■ **Exercise**: Records follow. Pull out every line that contains "will".

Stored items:
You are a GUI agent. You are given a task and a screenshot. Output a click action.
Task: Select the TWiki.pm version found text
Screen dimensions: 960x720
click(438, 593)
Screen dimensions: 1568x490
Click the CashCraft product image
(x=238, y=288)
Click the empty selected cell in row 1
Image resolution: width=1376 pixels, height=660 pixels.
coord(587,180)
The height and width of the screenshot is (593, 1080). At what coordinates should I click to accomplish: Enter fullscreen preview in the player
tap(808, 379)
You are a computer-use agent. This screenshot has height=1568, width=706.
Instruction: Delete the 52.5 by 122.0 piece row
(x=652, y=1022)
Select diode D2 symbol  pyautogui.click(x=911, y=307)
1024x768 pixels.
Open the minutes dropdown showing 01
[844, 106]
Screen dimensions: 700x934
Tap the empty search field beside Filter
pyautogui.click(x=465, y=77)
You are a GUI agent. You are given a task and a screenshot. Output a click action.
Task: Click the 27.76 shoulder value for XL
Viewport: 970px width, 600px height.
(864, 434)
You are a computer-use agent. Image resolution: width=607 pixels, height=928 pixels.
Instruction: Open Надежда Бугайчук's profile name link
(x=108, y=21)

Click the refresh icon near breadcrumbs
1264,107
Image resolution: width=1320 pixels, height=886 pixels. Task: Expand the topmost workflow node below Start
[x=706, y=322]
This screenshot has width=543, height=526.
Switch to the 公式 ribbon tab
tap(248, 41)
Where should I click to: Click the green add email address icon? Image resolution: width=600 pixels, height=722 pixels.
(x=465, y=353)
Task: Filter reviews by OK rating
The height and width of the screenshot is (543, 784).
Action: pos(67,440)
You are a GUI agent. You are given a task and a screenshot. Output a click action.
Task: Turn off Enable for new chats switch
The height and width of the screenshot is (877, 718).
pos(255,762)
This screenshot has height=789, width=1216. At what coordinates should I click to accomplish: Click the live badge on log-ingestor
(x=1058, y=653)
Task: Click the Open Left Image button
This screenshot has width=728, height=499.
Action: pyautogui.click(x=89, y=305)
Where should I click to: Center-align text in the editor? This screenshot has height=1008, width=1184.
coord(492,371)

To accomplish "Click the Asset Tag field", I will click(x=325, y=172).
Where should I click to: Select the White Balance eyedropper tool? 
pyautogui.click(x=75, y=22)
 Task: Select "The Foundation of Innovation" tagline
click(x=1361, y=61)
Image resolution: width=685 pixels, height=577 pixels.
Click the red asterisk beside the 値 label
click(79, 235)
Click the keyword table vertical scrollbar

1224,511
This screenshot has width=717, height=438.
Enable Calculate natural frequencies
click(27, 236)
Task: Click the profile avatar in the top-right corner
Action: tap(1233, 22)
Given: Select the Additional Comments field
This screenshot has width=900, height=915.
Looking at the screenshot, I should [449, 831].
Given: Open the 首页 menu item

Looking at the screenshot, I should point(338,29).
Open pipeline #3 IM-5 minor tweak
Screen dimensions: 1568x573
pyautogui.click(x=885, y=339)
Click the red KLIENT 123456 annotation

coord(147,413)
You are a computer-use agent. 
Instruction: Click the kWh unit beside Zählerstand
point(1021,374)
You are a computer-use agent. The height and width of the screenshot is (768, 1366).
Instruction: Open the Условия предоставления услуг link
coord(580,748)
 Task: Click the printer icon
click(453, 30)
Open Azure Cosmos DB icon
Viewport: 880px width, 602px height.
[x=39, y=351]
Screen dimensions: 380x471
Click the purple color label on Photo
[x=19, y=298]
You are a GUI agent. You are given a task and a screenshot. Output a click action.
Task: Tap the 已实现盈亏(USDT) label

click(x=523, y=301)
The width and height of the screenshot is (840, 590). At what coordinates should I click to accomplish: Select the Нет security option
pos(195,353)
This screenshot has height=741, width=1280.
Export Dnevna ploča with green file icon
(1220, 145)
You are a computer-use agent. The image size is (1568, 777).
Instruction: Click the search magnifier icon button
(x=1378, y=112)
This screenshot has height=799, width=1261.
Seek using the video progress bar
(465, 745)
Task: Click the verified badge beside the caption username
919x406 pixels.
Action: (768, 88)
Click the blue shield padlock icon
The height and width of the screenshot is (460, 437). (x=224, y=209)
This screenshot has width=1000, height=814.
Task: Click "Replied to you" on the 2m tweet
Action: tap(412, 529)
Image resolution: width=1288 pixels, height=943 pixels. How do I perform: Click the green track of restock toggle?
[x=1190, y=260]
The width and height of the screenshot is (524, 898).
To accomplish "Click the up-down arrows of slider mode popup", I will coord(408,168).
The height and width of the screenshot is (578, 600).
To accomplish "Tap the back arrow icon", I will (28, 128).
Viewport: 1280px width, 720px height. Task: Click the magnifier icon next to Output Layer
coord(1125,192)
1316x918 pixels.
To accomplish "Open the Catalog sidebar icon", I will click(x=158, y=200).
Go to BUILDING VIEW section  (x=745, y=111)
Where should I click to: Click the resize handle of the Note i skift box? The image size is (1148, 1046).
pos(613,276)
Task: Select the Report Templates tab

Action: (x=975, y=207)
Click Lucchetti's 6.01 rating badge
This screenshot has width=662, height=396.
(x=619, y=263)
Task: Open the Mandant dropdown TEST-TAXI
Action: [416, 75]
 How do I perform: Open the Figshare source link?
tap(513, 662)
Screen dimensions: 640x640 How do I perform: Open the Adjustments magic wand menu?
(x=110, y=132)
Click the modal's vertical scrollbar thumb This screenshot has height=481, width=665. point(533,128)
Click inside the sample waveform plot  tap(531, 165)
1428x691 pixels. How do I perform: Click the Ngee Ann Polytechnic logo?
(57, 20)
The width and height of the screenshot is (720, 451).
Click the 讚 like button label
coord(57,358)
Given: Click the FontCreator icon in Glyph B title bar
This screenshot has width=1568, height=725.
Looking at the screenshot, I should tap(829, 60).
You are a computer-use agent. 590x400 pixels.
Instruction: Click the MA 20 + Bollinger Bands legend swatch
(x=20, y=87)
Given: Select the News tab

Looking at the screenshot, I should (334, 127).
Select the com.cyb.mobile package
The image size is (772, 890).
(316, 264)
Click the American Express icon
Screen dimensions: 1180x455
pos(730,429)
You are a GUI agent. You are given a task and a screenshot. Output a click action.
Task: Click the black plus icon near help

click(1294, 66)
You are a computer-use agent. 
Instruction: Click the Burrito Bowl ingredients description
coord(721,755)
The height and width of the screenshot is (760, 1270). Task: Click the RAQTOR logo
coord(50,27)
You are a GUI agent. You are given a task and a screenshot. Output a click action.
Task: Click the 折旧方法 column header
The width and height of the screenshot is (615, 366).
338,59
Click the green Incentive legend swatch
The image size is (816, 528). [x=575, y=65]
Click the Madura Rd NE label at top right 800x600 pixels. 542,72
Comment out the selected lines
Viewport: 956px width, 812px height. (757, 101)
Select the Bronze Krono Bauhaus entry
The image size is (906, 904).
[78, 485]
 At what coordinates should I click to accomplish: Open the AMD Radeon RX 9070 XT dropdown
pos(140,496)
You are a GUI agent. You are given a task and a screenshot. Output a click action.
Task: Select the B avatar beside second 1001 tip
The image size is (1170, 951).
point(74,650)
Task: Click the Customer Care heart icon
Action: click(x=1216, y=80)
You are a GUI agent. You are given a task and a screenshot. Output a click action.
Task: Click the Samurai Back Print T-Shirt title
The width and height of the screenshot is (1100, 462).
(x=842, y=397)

■ **Solution to the exercise**:
To accomplish "Click the Asset Tag field", I will click(x=325, y=172).
To accomplish "Click the up-down arrows of slider mode popup", I will coord(408,168).
To accomplish "Tap the back arrow icon", I will (28, 128).
To accomplish "Open the Catalog sidebar icon", I will click(x=158, y=200).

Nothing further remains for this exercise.